_GOAL_. Convert the lines below into a JSON list of strings with one string per line, leaving out blank lines; begin at the line that contains "coordinates (1605, 638)." and stop after the line that contains "(1563, 31).".

_DATASET CONTENT_.

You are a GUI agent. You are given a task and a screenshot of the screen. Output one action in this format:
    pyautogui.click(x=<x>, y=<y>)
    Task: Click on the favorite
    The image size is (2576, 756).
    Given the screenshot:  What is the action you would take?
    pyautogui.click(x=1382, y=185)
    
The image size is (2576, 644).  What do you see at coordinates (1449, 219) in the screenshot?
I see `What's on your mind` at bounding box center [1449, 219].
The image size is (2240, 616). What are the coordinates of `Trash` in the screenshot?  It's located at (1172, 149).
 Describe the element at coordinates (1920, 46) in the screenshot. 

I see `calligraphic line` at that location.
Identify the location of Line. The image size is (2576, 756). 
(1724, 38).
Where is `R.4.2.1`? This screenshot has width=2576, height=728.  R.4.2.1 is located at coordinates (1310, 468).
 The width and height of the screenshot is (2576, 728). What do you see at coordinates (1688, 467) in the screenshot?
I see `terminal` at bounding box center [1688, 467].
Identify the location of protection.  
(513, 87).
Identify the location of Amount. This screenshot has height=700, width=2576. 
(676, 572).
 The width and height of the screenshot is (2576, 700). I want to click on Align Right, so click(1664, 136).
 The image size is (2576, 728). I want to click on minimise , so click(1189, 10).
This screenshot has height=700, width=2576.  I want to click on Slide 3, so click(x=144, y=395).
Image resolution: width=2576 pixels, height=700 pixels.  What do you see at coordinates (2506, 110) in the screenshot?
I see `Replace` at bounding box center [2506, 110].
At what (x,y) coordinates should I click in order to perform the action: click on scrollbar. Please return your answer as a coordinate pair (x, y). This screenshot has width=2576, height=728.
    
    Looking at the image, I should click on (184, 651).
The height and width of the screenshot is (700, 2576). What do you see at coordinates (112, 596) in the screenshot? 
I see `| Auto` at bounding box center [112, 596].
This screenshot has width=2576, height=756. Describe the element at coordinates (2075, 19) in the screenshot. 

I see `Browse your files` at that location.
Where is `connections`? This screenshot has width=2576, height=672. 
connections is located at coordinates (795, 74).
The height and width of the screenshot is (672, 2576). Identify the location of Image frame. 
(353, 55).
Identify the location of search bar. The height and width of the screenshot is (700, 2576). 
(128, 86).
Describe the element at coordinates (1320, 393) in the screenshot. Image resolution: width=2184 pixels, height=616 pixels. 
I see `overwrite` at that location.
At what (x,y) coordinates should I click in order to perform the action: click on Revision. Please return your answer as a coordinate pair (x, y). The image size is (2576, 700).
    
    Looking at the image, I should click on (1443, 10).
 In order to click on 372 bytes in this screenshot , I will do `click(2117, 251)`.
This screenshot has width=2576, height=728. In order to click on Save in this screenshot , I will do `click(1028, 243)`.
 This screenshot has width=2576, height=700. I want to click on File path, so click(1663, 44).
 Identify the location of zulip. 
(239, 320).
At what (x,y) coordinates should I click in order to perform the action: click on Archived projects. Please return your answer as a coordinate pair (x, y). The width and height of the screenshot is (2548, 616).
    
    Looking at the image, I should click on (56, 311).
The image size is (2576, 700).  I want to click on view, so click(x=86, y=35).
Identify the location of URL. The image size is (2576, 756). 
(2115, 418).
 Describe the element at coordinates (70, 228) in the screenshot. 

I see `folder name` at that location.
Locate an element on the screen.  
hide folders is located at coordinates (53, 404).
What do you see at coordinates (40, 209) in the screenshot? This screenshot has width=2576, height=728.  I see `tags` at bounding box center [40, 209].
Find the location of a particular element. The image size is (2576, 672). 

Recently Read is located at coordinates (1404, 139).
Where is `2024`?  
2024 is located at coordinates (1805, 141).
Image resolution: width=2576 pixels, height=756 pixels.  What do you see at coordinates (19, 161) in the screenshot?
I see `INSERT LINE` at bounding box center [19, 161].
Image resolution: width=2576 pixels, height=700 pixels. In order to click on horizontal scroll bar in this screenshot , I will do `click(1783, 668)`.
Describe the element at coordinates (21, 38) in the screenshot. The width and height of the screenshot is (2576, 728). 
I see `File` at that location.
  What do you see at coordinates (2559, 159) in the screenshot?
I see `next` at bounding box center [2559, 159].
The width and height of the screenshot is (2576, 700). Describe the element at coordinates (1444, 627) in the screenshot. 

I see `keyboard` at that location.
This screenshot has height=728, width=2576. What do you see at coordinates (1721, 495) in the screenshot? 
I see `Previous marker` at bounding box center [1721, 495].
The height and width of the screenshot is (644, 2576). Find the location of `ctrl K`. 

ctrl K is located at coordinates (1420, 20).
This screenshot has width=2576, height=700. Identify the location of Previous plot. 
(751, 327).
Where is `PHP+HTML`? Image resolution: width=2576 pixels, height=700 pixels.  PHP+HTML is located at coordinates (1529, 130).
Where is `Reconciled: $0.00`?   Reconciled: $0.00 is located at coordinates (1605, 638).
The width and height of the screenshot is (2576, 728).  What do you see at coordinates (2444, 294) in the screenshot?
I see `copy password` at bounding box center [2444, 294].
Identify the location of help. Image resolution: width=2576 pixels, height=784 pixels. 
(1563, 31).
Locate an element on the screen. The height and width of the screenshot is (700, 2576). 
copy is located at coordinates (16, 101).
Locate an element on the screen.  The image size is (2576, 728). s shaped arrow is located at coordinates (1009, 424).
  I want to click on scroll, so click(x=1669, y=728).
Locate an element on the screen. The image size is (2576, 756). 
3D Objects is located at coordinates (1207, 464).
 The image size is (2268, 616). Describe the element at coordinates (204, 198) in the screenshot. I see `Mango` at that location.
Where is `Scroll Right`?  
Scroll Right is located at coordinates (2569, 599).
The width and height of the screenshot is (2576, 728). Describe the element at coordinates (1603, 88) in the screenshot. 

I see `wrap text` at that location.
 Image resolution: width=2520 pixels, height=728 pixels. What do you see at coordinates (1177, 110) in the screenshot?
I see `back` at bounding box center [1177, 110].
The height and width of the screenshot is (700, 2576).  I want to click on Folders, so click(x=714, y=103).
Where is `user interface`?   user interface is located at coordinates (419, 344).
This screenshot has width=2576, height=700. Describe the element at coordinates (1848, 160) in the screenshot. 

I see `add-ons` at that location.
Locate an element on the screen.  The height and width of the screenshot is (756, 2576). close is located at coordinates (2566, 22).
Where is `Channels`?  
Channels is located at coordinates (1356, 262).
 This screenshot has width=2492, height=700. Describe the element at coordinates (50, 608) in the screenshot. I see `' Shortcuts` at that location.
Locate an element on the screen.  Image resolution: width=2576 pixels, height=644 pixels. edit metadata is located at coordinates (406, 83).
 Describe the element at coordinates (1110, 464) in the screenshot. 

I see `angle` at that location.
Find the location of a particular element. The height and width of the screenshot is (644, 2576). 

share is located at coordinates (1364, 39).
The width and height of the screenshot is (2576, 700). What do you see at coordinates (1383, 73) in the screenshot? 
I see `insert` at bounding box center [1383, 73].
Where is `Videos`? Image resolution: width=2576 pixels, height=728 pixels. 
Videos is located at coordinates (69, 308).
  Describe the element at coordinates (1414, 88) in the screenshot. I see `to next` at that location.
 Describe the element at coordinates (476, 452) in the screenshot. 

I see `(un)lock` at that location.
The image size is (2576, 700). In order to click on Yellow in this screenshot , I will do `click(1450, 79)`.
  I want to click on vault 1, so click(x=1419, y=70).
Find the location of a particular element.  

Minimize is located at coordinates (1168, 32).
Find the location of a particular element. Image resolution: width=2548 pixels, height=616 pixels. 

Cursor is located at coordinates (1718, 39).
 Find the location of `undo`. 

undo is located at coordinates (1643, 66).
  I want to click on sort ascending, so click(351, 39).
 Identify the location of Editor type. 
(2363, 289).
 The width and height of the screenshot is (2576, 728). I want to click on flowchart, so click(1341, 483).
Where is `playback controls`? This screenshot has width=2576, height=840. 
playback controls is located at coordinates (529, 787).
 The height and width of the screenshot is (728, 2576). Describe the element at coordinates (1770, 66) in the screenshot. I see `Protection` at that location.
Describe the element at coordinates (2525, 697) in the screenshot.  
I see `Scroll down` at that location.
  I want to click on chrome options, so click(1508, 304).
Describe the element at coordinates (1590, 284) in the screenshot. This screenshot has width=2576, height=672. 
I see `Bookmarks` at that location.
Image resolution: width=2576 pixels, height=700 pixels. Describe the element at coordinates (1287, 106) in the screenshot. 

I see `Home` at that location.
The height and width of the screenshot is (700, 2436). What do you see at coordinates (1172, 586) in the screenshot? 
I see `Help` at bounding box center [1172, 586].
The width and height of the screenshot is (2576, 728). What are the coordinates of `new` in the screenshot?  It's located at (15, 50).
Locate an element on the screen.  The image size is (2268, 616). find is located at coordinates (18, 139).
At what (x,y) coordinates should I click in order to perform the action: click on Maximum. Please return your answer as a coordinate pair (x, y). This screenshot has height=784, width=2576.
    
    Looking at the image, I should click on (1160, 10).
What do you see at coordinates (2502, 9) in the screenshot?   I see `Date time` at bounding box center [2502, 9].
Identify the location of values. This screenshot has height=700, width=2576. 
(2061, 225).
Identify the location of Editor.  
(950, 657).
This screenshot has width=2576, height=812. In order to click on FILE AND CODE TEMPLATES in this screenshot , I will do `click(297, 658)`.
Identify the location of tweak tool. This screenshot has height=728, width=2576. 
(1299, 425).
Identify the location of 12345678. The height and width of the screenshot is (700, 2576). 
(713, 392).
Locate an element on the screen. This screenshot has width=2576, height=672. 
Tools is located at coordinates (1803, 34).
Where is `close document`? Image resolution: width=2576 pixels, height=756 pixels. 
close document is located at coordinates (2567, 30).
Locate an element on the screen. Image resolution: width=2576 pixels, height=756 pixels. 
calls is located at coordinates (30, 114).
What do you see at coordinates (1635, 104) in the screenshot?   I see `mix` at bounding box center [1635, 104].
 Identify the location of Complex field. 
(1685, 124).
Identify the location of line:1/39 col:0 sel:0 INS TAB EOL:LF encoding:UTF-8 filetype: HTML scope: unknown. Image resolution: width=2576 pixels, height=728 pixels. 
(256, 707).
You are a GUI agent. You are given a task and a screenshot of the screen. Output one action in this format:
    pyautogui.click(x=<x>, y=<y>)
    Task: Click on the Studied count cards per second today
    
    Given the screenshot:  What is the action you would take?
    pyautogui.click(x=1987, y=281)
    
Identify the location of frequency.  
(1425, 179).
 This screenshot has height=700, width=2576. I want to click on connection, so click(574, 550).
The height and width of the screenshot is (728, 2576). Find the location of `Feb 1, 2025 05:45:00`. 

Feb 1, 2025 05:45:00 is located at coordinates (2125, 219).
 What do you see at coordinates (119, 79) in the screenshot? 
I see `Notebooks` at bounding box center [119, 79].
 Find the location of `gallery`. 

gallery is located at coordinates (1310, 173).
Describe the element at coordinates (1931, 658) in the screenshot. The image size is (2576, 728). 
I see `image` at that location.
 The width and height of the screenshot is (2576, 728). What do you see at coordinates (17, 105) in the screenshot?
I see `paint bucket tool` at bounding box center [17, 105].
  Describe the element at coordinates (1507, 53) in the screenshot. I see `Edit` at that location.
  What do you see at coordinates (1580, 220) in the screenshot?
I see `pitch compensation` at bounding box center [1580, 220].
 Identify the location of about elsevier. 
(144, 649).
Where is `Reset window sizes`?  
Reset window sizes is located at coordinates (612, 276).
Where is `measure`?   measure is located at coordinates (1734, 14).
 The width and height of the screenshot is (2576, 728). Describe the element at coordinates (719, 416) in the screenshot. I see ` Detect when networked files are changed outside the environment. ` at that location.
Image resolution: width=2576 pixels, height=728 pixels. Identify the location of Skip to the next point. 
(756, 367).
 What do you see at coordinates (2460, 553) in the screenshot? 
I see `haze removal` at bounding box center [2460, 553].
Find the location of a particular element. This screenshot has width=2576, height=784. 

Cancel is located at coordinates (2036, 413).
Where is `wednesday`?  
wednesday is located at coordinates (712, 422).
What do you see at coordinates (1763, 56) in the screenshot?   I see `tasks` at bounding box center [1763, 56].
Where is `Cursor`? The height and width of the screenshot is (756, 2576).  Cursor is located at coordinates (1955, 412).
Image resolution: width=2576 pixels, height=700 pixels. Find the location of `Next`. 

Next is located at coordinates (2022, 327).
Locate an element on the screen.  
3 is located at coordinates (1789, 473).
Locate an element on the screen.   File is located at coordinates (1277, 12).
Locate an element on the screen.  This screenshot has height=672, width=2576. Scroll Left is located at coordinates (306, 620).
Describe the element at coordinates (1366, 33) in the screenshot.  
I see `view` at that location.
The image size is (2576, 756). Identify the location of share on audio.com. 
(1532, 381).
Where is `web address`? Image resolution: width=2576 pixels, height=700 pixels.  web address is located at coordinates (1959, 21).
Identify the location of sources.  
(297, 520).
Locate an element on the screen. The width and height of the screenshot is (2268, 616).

_WORKED SOLUTION_.
[
  "Where is `Reconciled: $0.00`?   Reconciled: $0.00 is located at coordinates (1605, 638).",
  "The width and height of the screenshot is (2576, 728).  What do you see at coordinates (2444, 294) in the screenshot?",
  "I see `copy password` at bounding box center [2444, 294].",
  "Identify the location of help. Image resolution: width=2576 pixels, height=784 pixels. ",
  "(1563, 31)."
]